First on his to-do list, having got in via the back door, was shaking Les Bleus out of their funk and getting them over the border to Germany for the 2006 World Cup- mission accomplished after a 4-0 romp against Cyprus in their final qualifier. Having made it, his team selection raised a few eyebrows! And his refusal to explain decisions such as dropping Ludovic Giuly for Franck Ribéry could retrospectively be seen as his first big faux pas. 



The underwhelming start to their Group G campaign saw many in the stands, as well as national press, sharpening their knives. A 0-0 draw with Switzerland was followed by a 1-1 stalemate against South Korea- Henry's ninth minute opener cancelled out by Park Ji-Sung with around ten minutes to play.



No doubt it was a relieved merci to Henry and Patrick Vieira for the two goals in around five second half minutes against Togo, which ensured they'd make it into the knockouts with a large dollop of fortune!



Spain awaited in the last sixteen and were dispatched 3-1 courtesy of Ribéry, Vieira and Zinedine Zidane, the latter who'd come out of international retirement following an SOS call. Answered in the best possible fashion here as he and his fellow countrymen finally remembered they were as good at actual football as behind the scenes drama. Henry helped them past Brazil in a quarter-final repeat of French football's then-most recent finest hour in the 1998 final on home soil to set up a semi- final against Portugal.



A Zidane penalty confounded expectation and got them into the final against Italy, a 5-3 defeat on penalties an anticlimactic denouement to what FIFA would no doubt call Domenech first major tournament in charge. The Olympics knocked off its lofty sporting perch in a footballing sense since the World Cup came to fruition in 1930- perhaps ironic given the French hosting of the first recognised Olympic kickabouts in 1900 at the start of what most would call the modern Games. 



Though with national sides still in their relative infancy, it was left to Club Francais to represent their country and ultimately end up with the silver medal as Great Britain took gold, represented by Upton Park FC in a three-team group alongside Universite de Bruxelles.

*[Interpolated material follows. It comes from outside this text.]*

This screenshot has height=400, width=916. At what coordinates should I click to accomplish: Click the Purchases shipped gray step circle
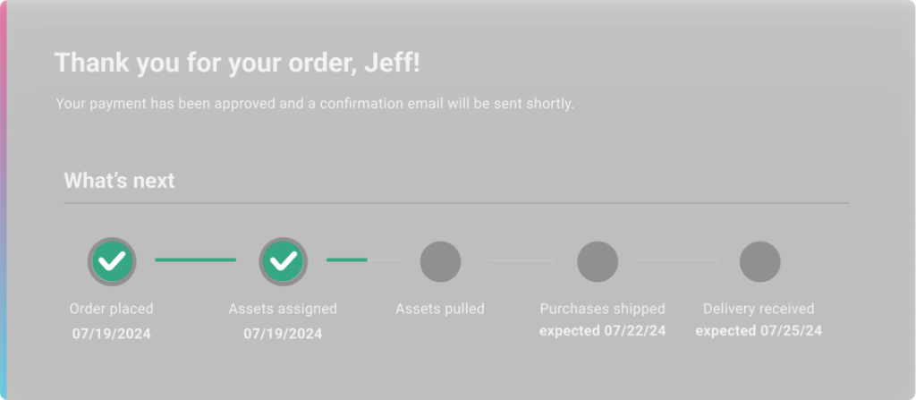point(598,261)
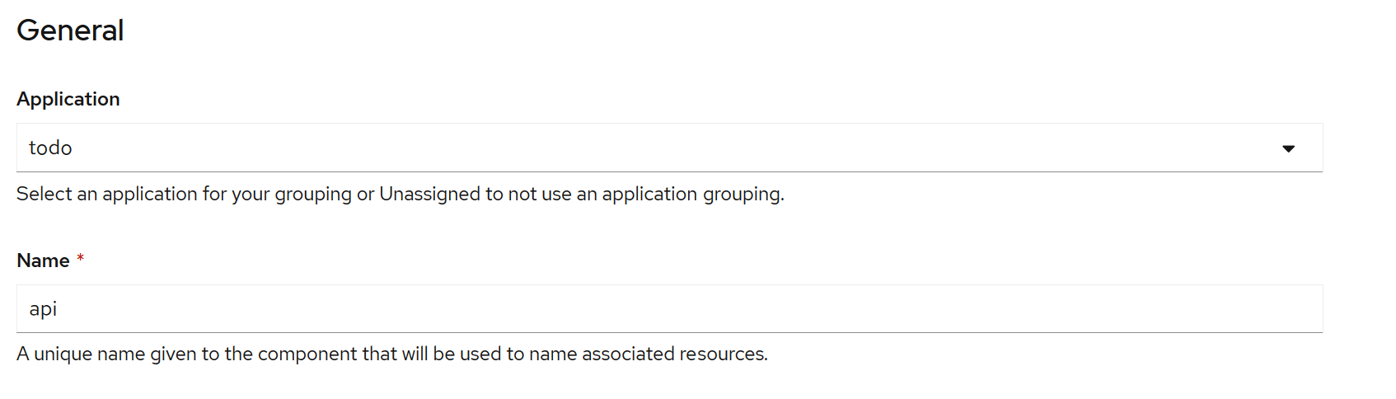This screenshot has height=399, width=1396.
Task: Click the word 'component' in Name description
Action: tap(307, 354)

Belgium's representatives finished in bronze medal position after a 6-2 walloping by their French neighbours in the sole match pre-final, the shortened format coming into being as Switzerland and Germany eventually declined to send teams to compete!

 

 

Dragging things firmly back into the more recent past, if the World Cup was ultimately a kick in the pants, Domenech's sole Euros (2008) was further ammunition to his critics. Last place in Group C their reward for an opening share of the spoils against Romania, 4-1 thumping by the Netherlands and Italy rubbing further salt into the wound with a 2-0 victory to send them packing and possibly causing the French Football Federation to consider picking up the phone to either Blanc or Tigana to see if either still fancied the job.



Presumably neither was home if they had, as he clung on for the 2010 World Cup in South Africa- controversially, as that man Henry had actually handled the ball in setting up William Gallas for the winner in a qualifying play- off against the Republic of Ireland, waggishly dubbed the Hand of Frog by some!



They got their just desserts, perhaps, as once they got to the first African staging of the modern pinnacle of international football, they didn't stay long. A 0-0 draw with Uruguay, of course its first hosts back in 1930 as it wrestled prominence from Olympian hands, followed with a 2-0 defeat by Mexico before the nadir of a 2-1 loss to the then-hosts. All after a training ground boycott by the squad following Nicolas Anelka's dismissal from the camp, for a sweary rant against the coach post-Mexico! Only FFF intervention eased the tension before Domenech was sacked anyway amid allegations of gross misconduct, to leave all parties more than a little red-faced after the air had been turned blue.